**Supplied records:**
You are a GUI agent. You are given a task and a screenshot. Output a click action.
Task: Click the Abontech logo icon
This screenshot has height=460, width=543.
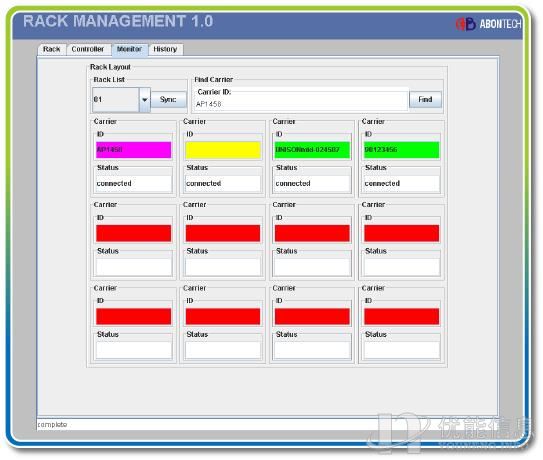coord(465,24)
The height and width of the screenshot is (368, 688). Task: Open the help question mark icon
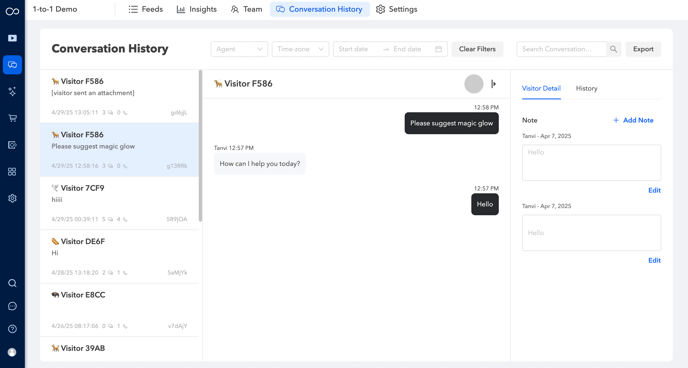tap(12, 329)
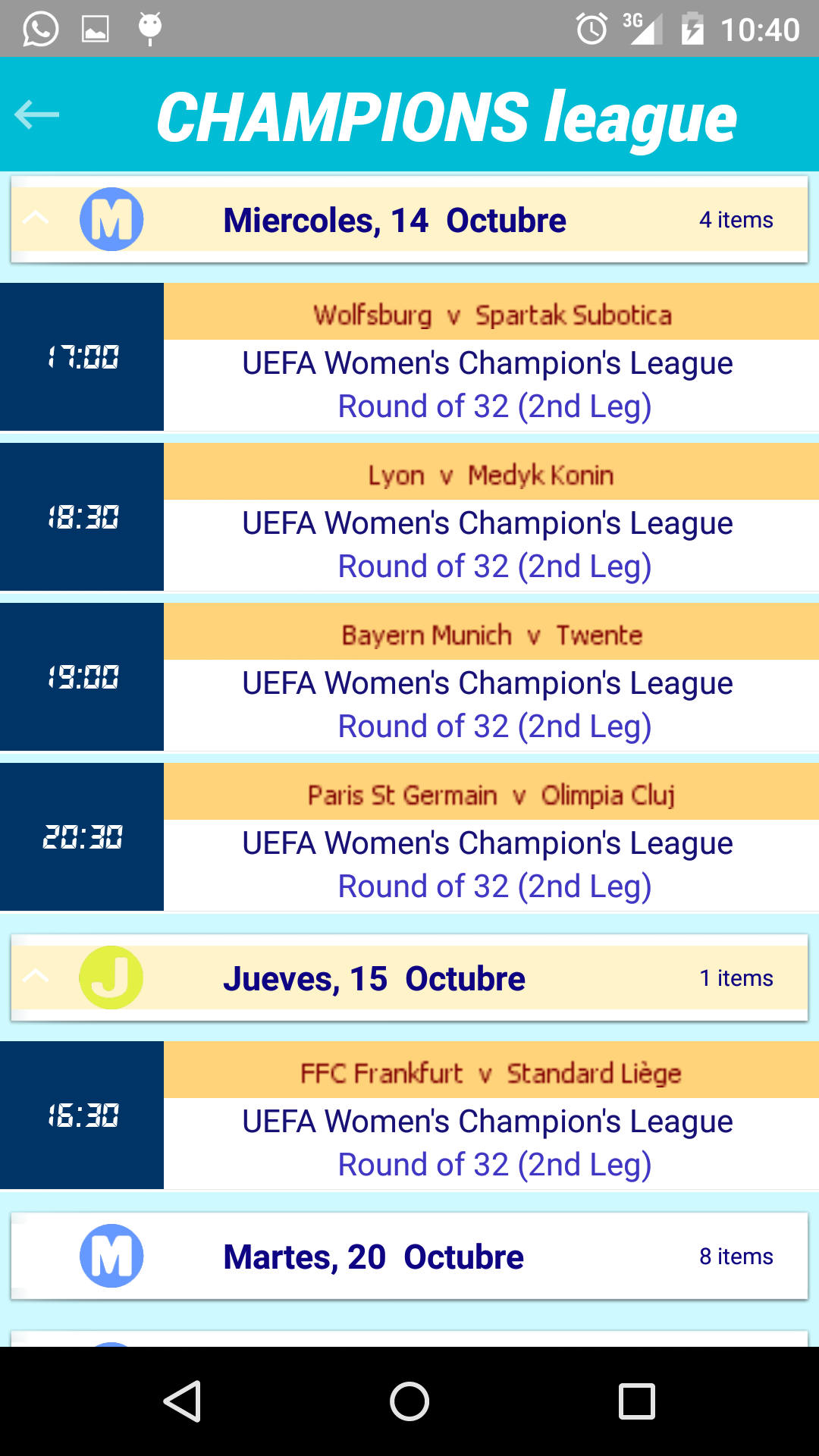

**Assigned task:**
Each line from the one holding "This screenshot has height=460, width=543." through the end of the listing is to be output exactly, both ends included, with no other lines and the pictures left out.

**Task response:**
This screenshot has height=460, width=543.
coord(465,24)
The height and width of the screenshot is (368, 688). Task: Open the help question mark icon
tap(12, 329)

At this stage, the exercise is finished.